Pixel coordinate grounding data

Segment Open

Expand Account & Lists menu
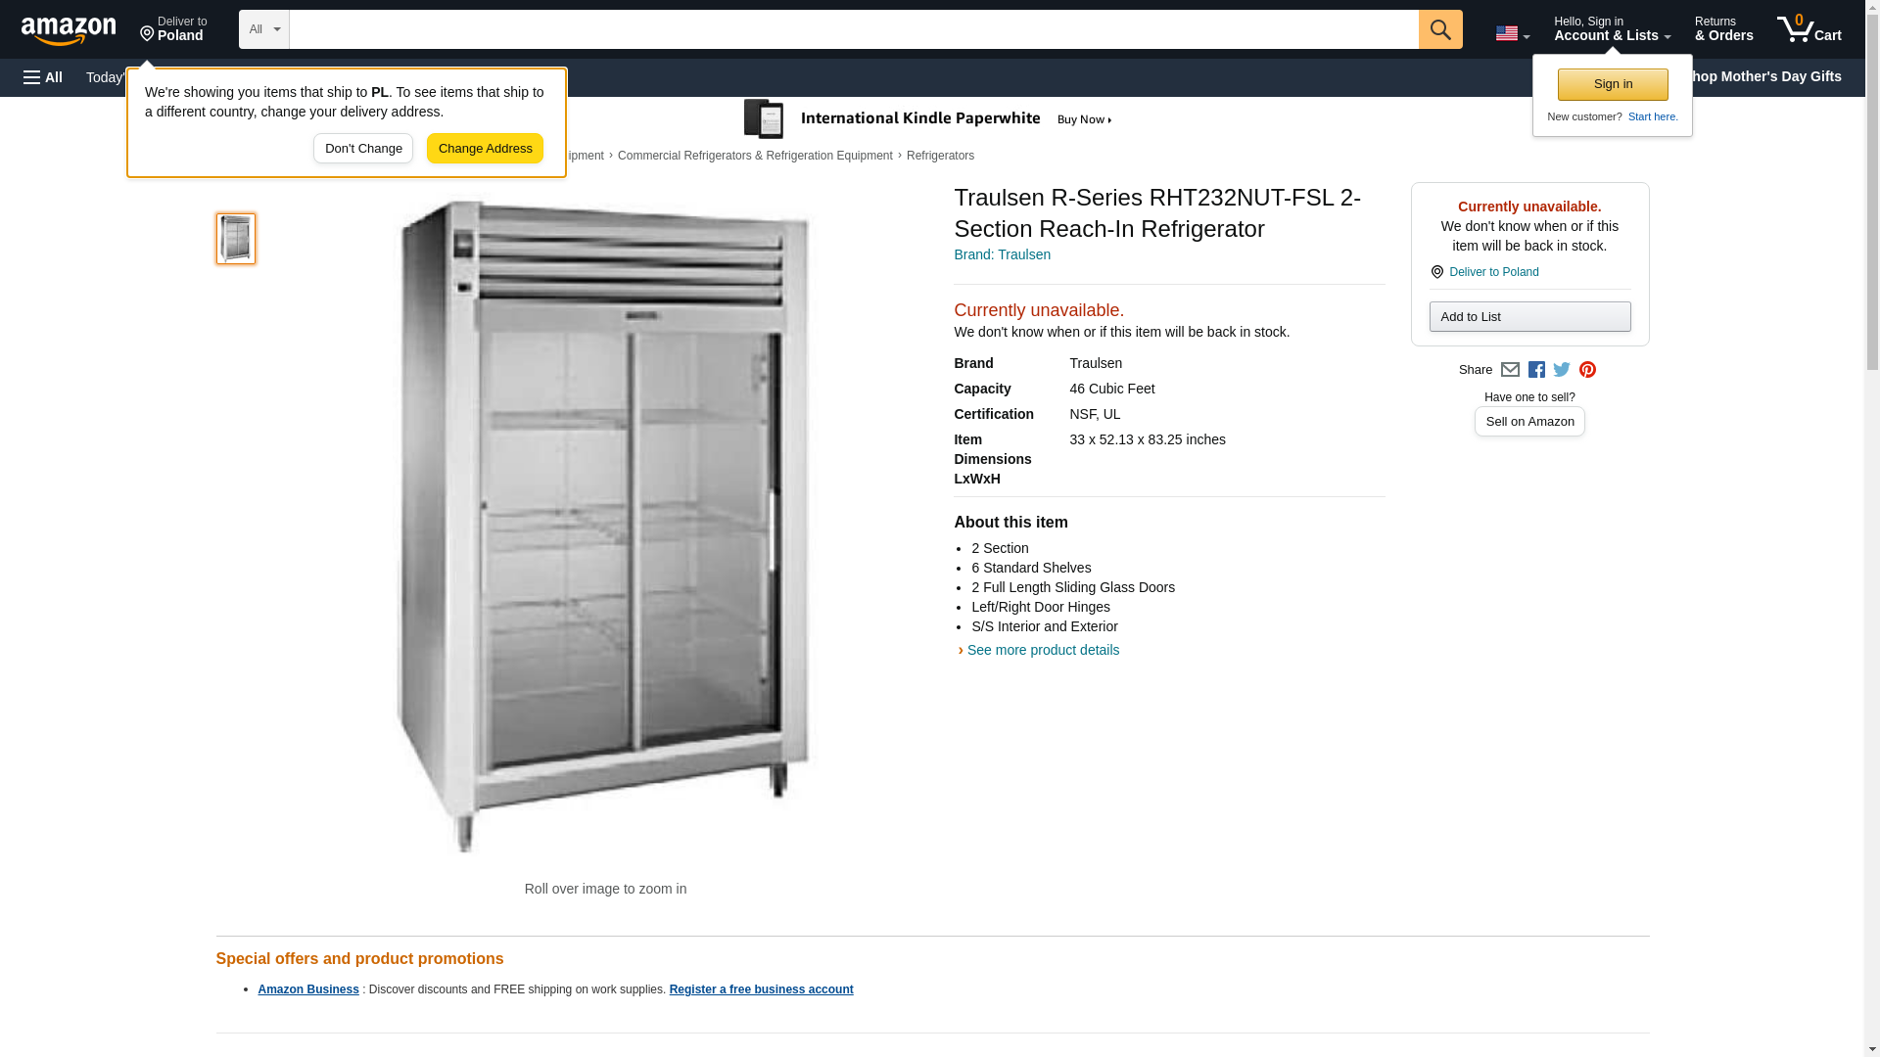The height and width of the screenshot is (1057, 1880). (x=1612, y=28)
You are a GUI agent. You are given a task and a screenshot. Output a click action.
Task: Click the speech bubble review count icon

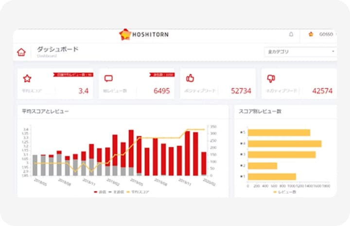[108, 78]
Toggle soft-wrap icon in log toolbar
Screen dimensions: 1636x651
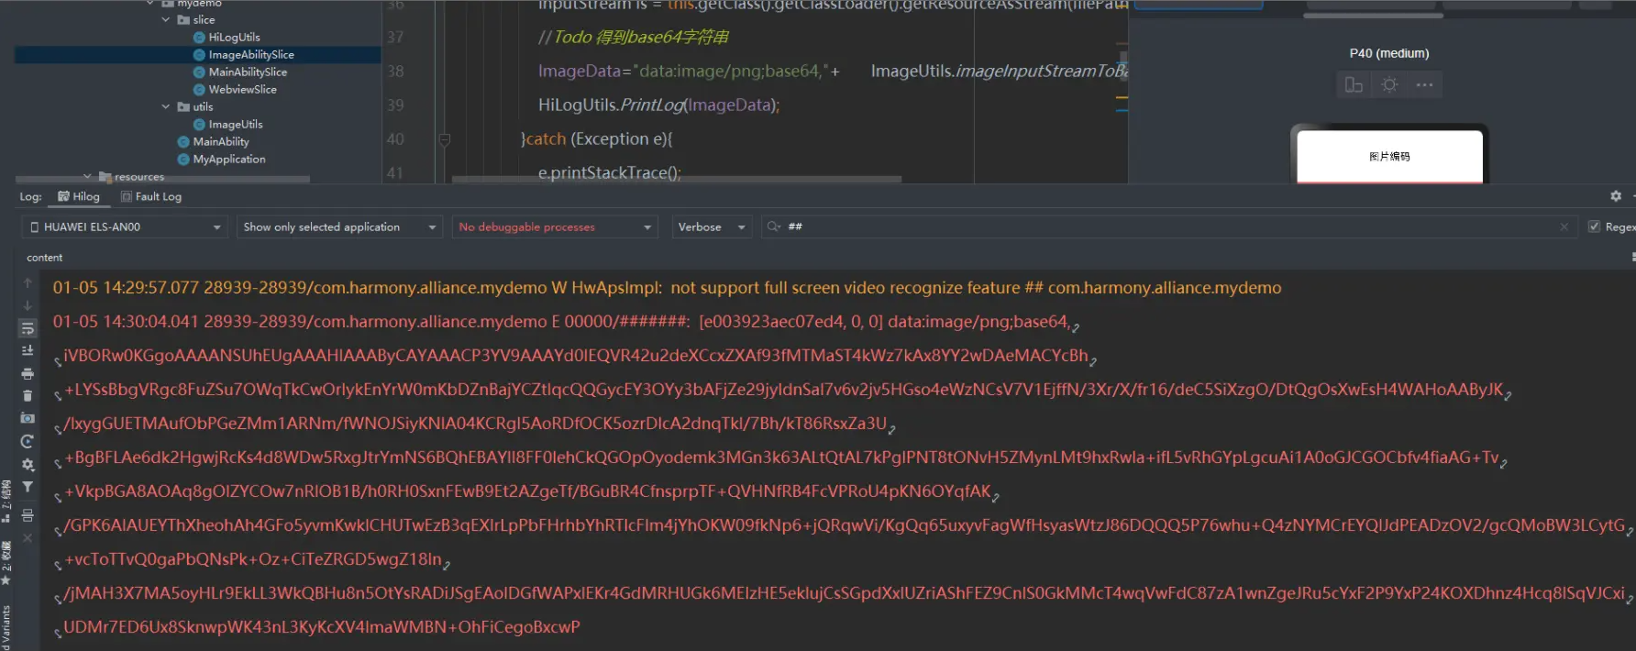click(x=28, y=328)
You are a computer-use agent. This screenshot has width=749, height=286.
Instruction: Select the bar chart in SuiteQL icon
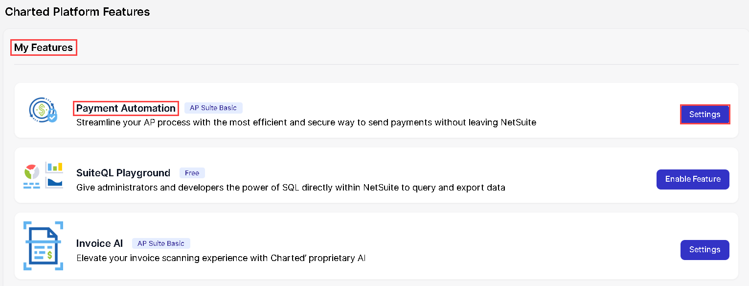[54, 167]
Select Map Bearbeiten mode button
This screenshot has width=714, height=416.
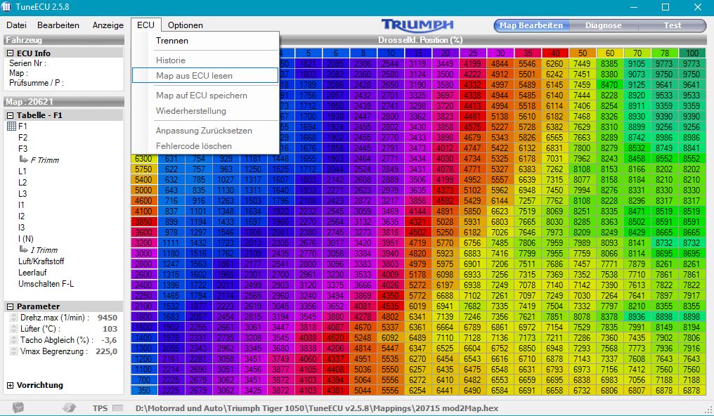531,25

Segment Closed

Problem to solve:
Wherever the string "agent" appears in the data above, report the whole line.

Answer space:
You are a GUI agent. You are given a task and a screenshot. Output a click action.
You are a computer-use agent. This screenshot has width=749, height=286.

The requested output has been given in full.